Crankshaft Arrangement Comprising a Torsional Vibration Damper

Abstract

A crankshaft arrangement for an internal combustion engine includes a crankshaft, a torsional vibration damper having a primary mass and a flywheel, wherein the primary mass is connected fixedly to the crankshaft, and the flywheel and the primary mass are coupled via a viscous fluid. The torsional vibration damper is attached to an output end of the crankshaft. The primary mass is coupled to a secondary coupling via an elastomer coupling ring. The torsional vibration damper is coupled to the secondary coupling via a feedback device. The feedback device has a negative stiffness.

Claims

1-14. (canceled)

15. A crankshaft arrangement for an internal combustion engine, comprising: a crankshaft; a torsional vibration damper with a primary mass and a vibration damper ring, wherein the primary mass is connected fixedly to the crankshaft, and the vibration damper ring and the primary mass are coupled via a viscous fluid, wherein the torsional vibration damper is attached to an output end of the crankshaft; an elastomer coupling ring by which the primary mass is coupled to a secondary coupling; a feedback device by which the torsional vibration damper is coupled to the secondary coupling, wherein the feedback device has a negative rigidity.

16. The crankshaft arrangement as claimed in claim 15, wherein the vibration damper ring of the torsional vibration damper is an outer vibration damper ring, to which the feedback device is coupled.

17. The crankshaft arrangement as claimed in claim 16, wherein the feedback device with the negative rigidity has spring elements.

18. The crankshaft arrangement as claimed in claim 17, wherein the spring elements are attached in a manner which is distributed uniformly on a circumference of an outer ring of the secondary coupling and on an opposite edge of the vibration damper ring of the torsional vibration damper, and extend in a radial direction.

19. The crankshaft arrangement as claimed in claim 17, wherein the spring elements in each case comprise at least one prestressed helical spring.

20. The crankshaft arrangement as claimed in claim 17, wherein the feedback device with the negative rigidity has four or more spring elements.

21. The crankshaft arrangement as claimed in claim 15, wherein the feedback device with the negative rigidity has magnetic elements.

22. The crankshaft arrangement as claimed in claim 21, wherein first magnetic elements are attached in a manner which is distributed uniformly on a circumference of an edge of the vibration damper ring, and second magnetic elements are attached in a manner which is distributed uniformly on a circumference of an outer ring of the secondary coupling.

23. The crankshaft arrangement as claimed in claim 21, wherein the feedback device with the negative rigidity has at least four or more first magnetic elements and at least four or more second magnetic elements.

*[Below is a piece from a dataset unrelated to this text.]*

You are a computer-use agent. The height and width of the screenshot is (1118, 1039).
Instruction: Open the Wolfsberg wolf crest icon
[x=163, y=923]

24. The crankshaft arrangement as claimed in claim 23, wherein an angle between in each case two adjacent first magnetic elements and an angle between in each case two adjacent second magnetic elements about a rotational axis is 90°, and an angle in each case between a first magnetic element and a second magnetic element about the rotational axis is 45°.

25. The crankshaft arrangement as claimed in claim 22, wherein the first magnetic elements point with a north pole toward the rotational axis, and the second magnetic elements point with a north pole toward the rotational axis.

26. The crankshaft arrangement as claimed in claim 21, wherein the magnetic elements are permanent magnets.

27. The crankshaft arrangement as claimed in claim 21, wherein that the magnetic elements are configured as electromagnets.

28. A method for damping torsional vibrations of a crankshaft of a crankshaft arrangement, comprising: in a first method step, providing an apparatus which has a torsional vibration damper comprising a primary mass and an outer vibration damper ring, and comprising a secondary coupling with an elastomer coupling ring, in a second method step, torsional vibration damping taking place by way of coupling of the outer vibration damper ring to the primary mass, further damping being carried out by way of coupling of the primary mass for its part to the secondary coupling, and in a third method step, damping of the torsional vibrations and at a same time isolating a drive train is carried out by way of a negative rigidity which brings about feedback of the secondary coupling to the outer vibration damper ring.

Description

BRIEF DESCRIPTION OF THE DRAWINGS

[0035] FIG. 1 shows a crankshaft arrangement according to the prior art;

[0036] FIG. 2 shows a section of a further crankshaft arrangement and an apparatus for damping torsional vibrations according to the prior art;

[0037] FIG. 3 shows a section of a crankshaft arrangement according to the invention with one exemplary embodiment of the apparatus according to the invention for damping torsional vibrations;

[0038] FIGS. 4-5 show diagrammatic views of exemplary embodiments of a feedback device with negative rigidities;

[0039] FIGS. 6-7 show graphical representations of torsional vibration curves; and

[0040] FIG. 8 shows a diagrammatic flow chart of a method according to the invention.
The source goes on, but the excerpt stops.